> [EXCERPTED TEXT]
= William Robert Prince =

American pioneering horticulturist

William Robert Prince (November 6, 1795 in Flushing, New York – March 28, 1869 in Flushing) was a United States horticulture pioneer.

==Biography==
He was the son of horticulturist William Prince and Mary Stratton. He was educated at Jamaica Academy, Long Island, and at Boucherville, Canada. He imported the first merino sheep into the United States in 1816, continued the “Linnaean nurseries” of his father, and was the first to introduce silk culture and the Morus multicaulis for silk worms in 1837, but lost a large fortune by this enterprise, owing to the change in the tariff, which destroyed this industry for several years.

The troubles of the business obligated him to mortgage the Linnaean nurseries, and for a time control of them passed to Gabriel Winter, his brother-in-law. There was a printed dispute with the new owner to which the family attributed the death of his father. Prince eventually regained control of the nurseries. In 1849 he went to California, was a founder of Sacramento, and in 1851 traveled through Mexico. He introduced the culture of osiers and sorghum in 1854/5, and the Chinese yam in 1854.

> [RECORDED DATA]

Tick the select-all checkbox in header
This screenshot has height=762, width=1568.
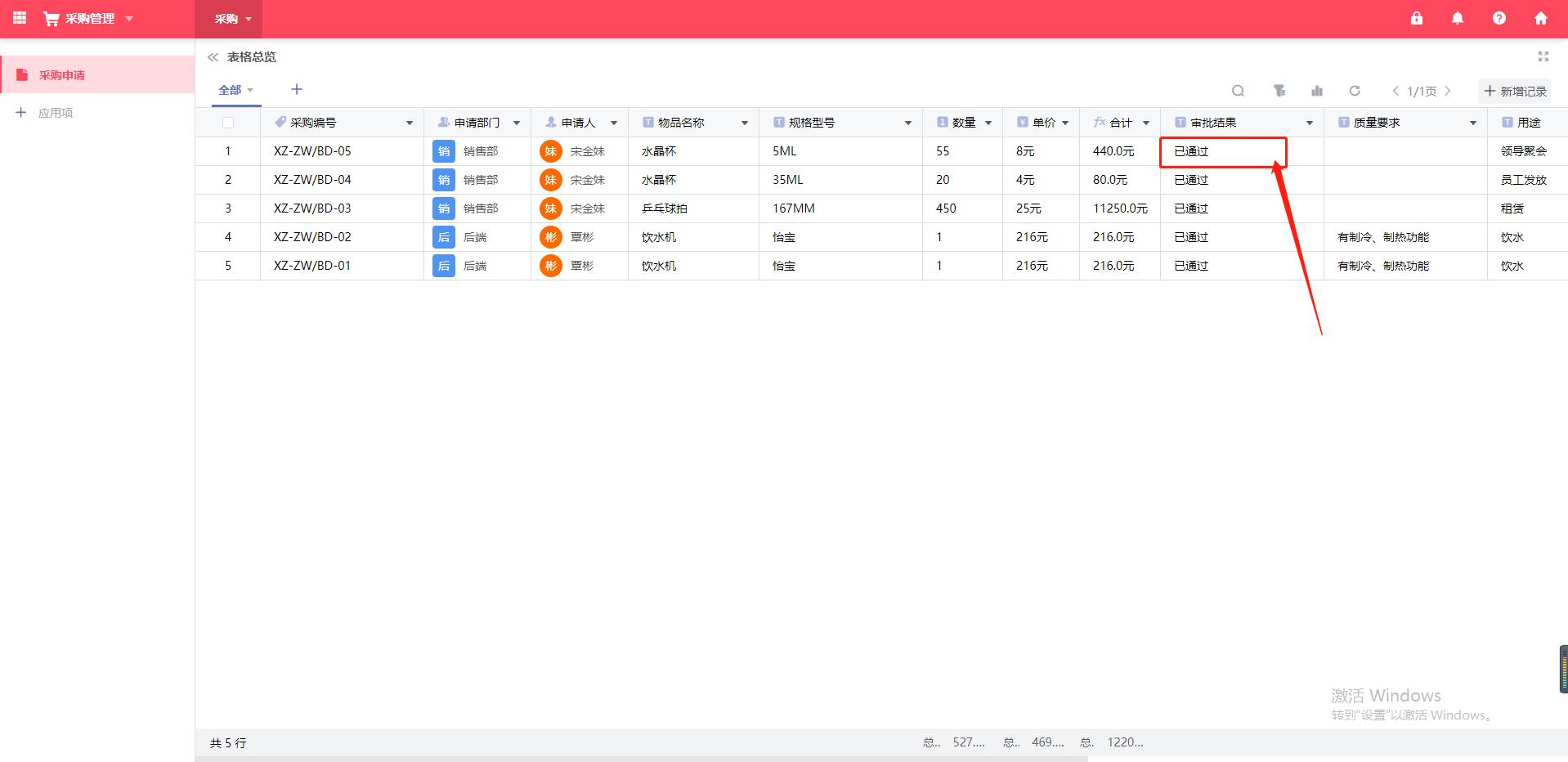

> [PARTS OF THE EXERCISE]
A. From the passage on William Robert Prince above, copy word for word the part starting at "The troubles of" and ending at "yam in 1854.".
B. Write what comes next in the passage on William Robert Prince, picking up after its final sentence.

> [SOLVED TASKS]
A.
The troubles of the business obligated him to mortgage the Linnaean nurseries, and for a time control of them passed to Gabriel Winter, his brother-in-law. There was a printed dispute with the new owner to which the family attributed the death of his father. Prince eventually regained control of the nurseries. In 1849 he went to California, was a founder of Sacramento, and in 1851 traveled through Mexico. He introduced the culture of osiers and sorghum in 1854/5, and the Chinese yam in 1854.

B.
Just before the American Civil War, he passed control of the nurseries on to his sons. They finally elected not to continue in it, and the nurseries were sold at the end of the war. Spiritualism and the preparation of patent medicines were major occupations of his after he retired from the nursery business.

==Works==
- History of the Vine, with his father (New York, 1830)
- Pomological Manual, with his father (2 vols., 1832)
- Manual of Roses (1846)
He wrote numerous pamphlets on the mulberry, the strawberry, Dioscorea, medical botany, etc., and about two hundred descriptive catalogues of trees, shrubs, vines, plants, bulbs, etc. Many of his articles were published in Gardener's Monthly.

==Family==
He married Charlotte Goodwin Collins in 1826. They were the parents of New Mexico Territorial governor L. Bradford Prince.